There are many reasons to try to manage irrigation water channelling through a substrate. Commonly, water channelling creates pockets of dryness in the rootzone, thereby damaging the roots and simultaneously inhibiting root expansion. On the other side of the spectrum, excess water around the roots may starve the plant of oxygen and increase the odds of certain pathogens (Pythium, for example) from taking hold in the substrate and plant tissue.
Dry pockets and wet pockets influence other characteristics of the substrate. For example, a previously moistened substrate that has dried out creates a situation where the dissolved salts (fertilizer) fall out of solution and remineralize. This may cause high levels of fertilizer to accumulate in those pockets, eventually dissolving back into the solution and further increasing the fertilizer levels in the substrate to dangerous levels.
Excessive drain (too much water exiting the substrate) will cause the environmental controls to work harder to remove the moisture evaporating from the growing tables or gutters and into the atmosphere. Increased usage of the climate controls may result in increased operating costs. Water that drains to waste is expensive, mainly due to the inherent cost of fresh water and fertilizer. Recapturing, treating, and recirculating drain water requires special equipment and space, which is expensive to operate and maintain. It is imperative to find the proper balance.
Watch Out for False Drain
Another important reason to understand drain is that false drain (drain that occurs before the desired water content is achieved) often causes the cultivator to chase their tail. They begin to reach drain sooner than they should, notice the EC climbing towards dangerous levels, and try to lower the nutrient build-up. The increased irrigation frequency encourages the water to channel straight through the substrate. When the substrate does not appear to be increasing in WC, more water is delivered to the plant, which further compounds the problem.
The Benefit of Grodan Stone Wool
Fortunately for cultivators using Grodan stone wool, the characteristics of the substrate allow for easier rootzone management. Grodan stone wool has a very low CEC (Cation Exchange Capacity), measuring how easily particles can bind to the substrate. Specifically, a low CEC means that stone wool does not absorb and hold onto nutrients like other substrates. As a result, it is easier to refresh the nutrition within the rootzone. This feature requires the cultivator to deploy water in a calculated and precise fashion, typically by drip irrigation. Drip irrigation allows the cultivator to directly supply the roots with water and fertilizer, eliminating the misplacement of nutrient-enriched water on the growing benches and floors.

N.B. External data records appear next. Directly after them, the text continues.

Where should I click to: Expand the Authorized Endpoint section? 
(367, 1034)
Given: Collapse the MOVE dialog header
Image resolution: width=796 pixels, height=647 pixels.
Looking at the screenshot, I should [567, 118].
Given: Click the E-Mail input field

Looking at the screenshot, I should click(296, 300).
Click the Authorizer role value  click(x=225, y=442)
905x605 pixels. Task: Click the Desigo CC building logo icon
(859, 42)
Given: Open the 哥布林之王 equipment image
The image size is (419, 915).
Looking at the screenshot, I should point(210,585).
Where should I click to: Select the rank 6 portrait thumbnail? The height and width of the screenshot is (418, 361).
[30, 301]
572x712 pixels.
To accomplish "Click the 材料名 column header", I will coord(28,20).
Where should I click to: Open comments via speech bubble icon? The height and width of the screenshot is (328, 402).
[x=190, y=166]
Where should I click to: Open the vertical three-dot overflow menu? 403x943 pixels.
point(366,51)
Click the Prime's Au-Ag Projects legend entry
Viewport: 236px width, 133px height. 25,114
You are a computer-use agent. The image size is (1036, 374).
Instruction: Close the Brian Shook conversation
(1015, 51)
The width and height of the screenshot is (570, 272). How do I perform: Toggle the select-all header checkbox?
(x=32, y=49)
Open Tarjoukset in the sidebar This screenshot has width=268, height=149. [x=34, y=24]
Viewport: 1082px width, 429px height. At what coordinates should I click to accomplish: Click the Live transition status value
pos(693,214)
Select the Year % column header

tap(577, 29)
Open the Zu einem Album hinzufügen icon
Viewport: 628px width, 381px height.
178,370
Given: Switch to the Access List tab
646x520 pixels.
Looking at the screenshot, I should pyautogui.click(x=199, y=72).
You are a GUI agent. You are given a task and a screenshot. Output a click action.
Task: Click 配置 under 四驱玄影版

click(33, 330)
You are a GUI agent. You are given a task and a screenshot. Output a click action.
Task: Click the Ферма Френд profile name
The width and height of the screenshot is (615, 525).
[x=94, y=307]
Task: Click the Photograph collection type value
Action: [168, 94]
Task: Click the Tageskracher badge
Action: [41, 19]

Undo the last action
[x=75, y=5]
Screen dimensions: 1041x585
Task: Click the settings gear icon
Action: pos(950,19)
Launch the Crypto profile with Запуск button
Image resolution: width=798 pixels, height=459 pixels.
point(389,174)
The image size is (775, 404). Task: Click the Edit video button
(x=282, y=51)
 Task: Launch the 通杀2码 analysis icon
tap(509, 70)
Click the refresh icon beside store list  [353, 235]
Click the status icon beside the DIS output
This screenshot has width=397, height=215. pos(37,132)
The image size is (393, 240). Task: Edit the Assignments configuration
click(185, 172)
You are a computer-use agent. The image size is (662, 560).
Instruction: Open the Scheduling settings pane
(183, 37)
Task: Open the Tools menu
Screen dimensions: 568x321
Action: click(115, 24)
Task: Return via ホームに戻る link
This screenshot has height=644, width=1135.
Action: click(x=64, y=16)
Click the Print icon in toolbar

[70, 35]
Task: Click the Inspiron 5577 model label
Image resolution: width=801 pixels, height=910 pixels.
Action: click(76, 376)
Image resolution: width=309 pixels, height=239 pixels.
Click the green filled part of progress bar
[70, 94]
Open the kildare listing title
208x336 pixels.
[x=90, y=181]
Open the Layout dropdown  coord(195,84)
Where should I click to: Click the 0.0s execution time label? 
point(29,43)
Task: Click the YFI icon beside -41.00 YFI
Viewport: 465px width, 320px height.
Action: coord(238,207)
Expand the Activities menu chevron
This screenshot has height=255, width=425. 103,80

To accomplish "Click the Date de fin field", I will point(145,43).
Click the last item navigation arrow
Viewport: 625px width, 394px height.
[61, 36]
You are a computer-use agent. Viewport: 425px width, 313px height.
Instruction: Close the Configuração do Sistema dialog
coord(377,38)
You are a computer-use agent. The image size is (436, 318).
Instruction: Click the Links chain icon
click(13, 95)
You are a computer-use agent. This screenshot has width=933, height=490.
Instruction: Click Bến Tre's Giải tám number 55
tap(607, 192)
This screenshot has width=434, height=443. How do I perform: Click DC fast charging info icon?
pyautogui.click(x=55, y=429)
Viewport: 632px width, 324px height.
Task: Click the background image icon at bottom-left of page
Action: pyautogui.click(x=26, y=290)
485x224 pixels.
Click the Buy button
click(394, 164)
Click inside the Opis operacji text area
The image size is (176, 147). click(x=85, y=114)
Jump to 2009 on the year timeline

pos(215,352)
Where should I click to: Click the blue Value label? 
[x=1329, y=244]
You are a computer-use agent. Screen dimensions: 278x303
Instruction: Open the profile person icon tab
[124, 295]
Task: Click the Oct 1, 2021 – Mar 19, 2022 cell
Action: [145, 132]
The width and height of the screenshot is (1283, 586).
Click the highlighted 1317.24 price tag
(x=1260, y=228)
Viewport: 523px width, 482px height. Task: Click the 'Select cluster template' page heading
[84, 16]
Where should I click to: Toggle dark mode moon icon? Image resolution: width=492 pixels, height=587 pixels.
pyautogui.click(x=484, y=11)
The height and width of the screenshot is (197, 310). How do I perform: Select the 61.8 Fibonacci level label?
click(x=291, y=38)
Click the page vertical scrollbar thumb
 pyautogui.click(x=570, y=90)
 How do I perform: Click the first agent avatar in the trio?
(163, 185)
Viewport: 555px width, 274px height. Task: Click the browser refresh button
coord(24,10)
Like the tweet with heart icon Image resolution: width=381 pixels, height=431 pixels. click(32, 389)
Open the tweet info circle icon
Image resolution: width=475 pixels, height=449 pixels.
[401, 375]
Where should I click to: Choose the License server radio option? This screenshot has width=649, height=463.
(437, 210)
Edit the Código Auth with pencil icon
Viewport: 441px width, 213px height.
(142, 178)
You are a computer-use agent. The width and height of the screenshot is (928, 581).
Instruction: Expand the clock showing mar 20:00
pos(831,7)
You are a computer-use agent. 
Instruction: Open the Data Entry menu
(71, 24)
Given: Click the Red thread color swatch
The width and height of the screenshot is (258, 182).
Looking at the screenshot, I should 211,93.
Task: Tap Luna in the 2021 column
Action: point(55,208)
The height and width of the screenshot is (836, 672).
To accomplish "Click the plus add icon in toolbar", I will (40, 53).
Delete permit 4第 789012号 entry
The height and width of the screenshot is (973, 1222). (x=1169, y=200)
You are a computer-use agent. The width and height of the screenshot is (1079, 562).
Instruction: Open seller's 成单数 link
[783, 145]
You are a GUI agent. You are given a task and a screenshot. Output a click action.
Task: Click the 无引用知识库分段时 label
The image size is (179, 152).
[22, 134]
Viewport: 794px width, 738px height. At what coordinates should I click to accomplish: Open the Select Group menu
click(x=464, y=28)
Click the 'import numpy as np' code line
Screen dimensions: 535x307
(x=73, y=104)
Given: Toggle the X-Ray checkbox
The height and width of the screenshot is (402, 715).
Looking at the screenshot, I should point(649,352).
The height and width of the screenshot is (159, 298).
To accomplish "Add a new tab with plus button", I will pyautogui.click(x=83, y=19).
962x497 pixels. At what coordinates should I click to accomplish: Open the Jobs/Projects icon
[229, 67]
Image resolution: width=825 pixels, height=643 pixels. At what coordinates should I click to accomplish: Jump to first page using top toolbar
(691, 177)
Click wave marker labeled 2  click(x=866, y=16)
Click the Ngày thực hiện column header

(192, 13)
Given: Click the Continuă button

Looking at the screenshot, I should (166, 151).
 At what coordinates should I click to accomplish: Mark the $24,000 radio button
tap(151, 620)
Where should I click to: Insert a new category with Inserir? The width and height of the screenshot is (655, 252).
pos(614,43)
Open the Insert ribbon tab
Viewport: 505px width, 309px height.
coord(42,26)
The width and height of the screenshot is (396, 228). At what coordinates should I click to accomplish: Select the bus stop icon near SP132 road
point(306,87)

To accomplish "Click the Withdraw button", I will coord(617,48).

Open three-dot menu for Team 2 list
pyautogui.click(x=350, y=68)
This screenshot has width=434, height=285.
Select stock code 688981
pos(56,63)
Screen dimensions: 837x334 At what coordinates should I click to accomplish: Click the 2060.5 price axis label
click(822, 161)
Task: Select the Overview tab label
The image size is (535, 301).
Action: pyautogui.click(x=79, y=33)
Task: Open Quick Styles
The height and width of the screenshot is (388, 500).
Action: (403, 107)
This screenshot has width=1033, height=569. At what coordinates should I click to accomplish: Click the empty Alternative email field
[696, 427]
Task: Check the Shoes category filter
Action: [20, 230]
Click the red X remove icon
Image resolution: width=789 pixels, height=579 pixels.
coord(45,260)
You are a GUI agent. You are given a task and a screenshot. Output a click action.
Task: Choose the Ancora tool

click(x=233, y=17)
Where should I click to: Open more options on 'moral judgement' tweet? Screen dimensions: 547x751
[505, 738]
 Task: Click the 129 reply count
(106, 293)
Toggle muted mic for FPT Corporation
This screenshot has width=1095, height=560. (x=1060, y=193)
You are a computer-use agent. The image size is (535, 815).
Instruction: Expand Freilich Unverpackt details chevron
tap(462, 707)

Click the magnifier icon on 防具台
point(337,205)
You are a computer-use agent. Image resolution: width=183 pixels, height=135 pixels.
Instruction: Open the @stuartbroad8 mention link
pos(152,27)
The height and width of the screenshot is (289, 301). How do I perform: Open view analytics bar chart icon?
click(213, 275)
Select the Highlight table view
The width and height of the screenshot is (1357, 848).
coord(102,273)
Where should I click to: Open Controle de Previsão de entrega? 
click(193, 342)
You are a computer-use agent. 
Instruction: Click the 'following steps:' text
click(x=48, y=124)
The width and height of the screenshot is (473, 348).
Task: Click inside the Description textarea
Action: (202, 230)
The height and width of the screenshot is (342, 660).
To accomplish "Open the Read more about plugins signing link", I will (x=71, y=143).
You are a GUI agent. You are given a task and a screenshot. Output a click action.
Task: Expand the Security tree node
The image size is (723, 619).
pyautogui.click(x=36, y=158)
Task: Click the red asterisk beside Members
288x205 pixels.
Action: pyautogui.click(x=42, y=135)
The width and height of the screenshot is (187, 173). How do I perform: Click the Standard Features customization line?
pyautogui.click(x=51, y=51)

To help eliminate the propensity of water channelling in the rootzone, Grodan has devised a multi-phase model, guiding cultivators to alleviate channelling, manage the nutrition in the rootzone, and steer the crops' desired growth characteristics more efficiently. Phase one (P1), the first irrigation until drain, assists the cultivator in building up the desired water content in the substrate. Phase two (P2), the first drainage event until the last irrigation of the day, assists in modulating the water content and the management of nutrition in the rootzone. Phase three (P3), after the final irrigation of the day and the first irrigation of the following morning, allows the cultivator to trigger certain metabolic events (vegetative/generative) to obtain desired growth characteristics.